1,953 reviews67 followers
December 8, 2014
The “country house” is an archetypal British phenomenon, a result of the strict class system that prevailed until the Great War, but does it have a counterpart in the United States? Aslet, one of the principle editors of C0ountry Life, thinks so, but there are major differences. A very few of the estates in Britain were purpose-built, and all at once, like Blenheim and Chatsworth, but most were accretive, being developed over a period of generations by a titled family, when it had the money (and sometimes when it didn’t). Mansions -- palaces, almost -- like George Vanderbilt’s Biltmore were a self-conscious attempt to bring the English country house to the New World and it required the enormous wealth (usually acquired in a single lifetime) of America’s “Merchant Princes” (or “Robber Barons,” depending on how you saw them) of the late 19th century.

Aslet considers the various attempts at building “ancient” manors, mostly up and down the East Coast, from the Hudson Valley and the Adirondacks to Philadelphia and Delaware and Florida, but also including San Simeon in California. He includes numerous plans and drawings in addition to several hundred color plates, and because the building was always a single project, he has access to architects’ and contractors’ records. He also spends much time on the personalities behind the various approaches to design, of which there were many. There are also chapters on “behind the scenes” in the biggest houses, and their sporting and farming activities (some of the millionaires involved seem to have been trying to recapture a nonexistent idyllic past, now that they had the money), and the tendency to spend almost as much on sprawling gardens as on the house. And, of course, few stately homes in Britain had serious swimming pools.
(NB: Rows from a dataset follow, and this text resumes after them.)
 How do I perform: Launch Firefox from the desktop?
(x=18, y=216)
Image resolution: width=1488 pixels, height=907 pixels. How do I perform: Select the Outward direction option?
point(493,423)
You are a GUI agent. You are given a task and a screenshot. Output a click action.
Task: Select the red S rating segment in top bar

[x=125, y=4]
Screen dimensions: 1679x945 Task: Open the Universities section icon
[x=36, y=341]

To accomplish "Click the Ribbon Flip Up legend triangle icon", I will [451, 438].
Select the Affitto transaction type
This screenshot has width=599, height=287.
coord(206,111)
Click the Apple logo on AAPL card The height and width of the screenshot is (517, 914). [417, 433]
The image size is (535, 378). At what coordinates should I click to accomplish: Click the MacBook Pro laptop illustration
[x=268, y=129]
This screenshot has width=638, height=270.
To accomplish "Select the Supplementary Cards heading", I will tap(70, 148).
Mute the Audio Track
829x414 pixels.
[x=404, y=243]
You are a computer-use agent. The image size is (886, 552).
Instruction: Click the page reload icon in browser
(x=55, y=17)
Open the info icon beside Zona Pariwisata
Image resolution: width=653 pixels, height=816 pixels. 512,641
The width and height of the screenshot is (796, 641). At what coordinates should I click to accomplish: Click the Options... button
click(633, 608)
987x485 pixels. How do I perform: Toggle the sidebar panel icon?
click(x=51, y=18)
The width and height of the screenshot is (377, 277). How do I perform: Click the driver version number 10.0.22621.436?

Moreover, because the First World War had a far different effect on the economy and society of the U.S. than it did in Britain, the building of palatial homes continued right up through the 1930s, though at a somewhat smaller scale.

This is a beautiful and well-written book and should be of interest to anyone who has Mark Girouard or Phyllida Barstow, and you don’t have to agree with all of Aslet’s conclusions (to which he sometimes seems predisposed by his own background) to learn quite a lot.